● TEXTO APRESENTADO:
= = = = = = =

O tarifaço implementado pelo presidente Donald Trump, sob o argumento de proteger a economia americana e reduzir o déficit comercial, começa a mostrar sinais de que pode produzir exatamente o efeito contrário ao pretendido.
O relatório mais recente da Organização Mundial do Comércio (OMC) revela que o comércio global deverá crescer 2,4% em 2025, e que o impacto das tarifas tende a se manifestar de forma retardada, com um potencial efeito destrutivo no próximo ano.
Inicialmente, o protecionismo trumpista pareceu inócuo. A ausência de retaliações imediatas e a forte expansão do comércio entre países emergentes, especialmente impulsionada pelos investimentos em Inteligência Artificial, mascararam os efeitos negativos das barreiras tarifárias.
As exportações globais, particularmente as asiáticas, cresceram em ritmo superior ao esperado, e a movimentação de mercadorias atingiu níveis recordes no primeiro semestre de 2025.
Movimento artificial
Esse comportamento, contudo, foi resultado de um movimento artificial de antecipação de compras pelos importadores americanos, que formaram estoques robustos antes da entrada em vigor das tarifas mais pesadas.

= = = = = = =

● DADOS FORNECIDOS:
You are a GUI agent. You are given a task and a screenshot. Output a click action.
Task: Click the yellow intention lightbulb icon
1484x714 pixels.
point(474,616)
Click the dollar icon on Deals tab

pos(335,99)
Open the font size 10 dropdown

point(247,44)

= = = = = = =

● TAREFA:
Segundo o texto sobre o tarifaço de Trump, quanto o comércio global deverá crescer em 2025, de acordo com o relatório da OMC?

● RESPOSTA:
O comércio global deverá crescer 2,4% em 2025.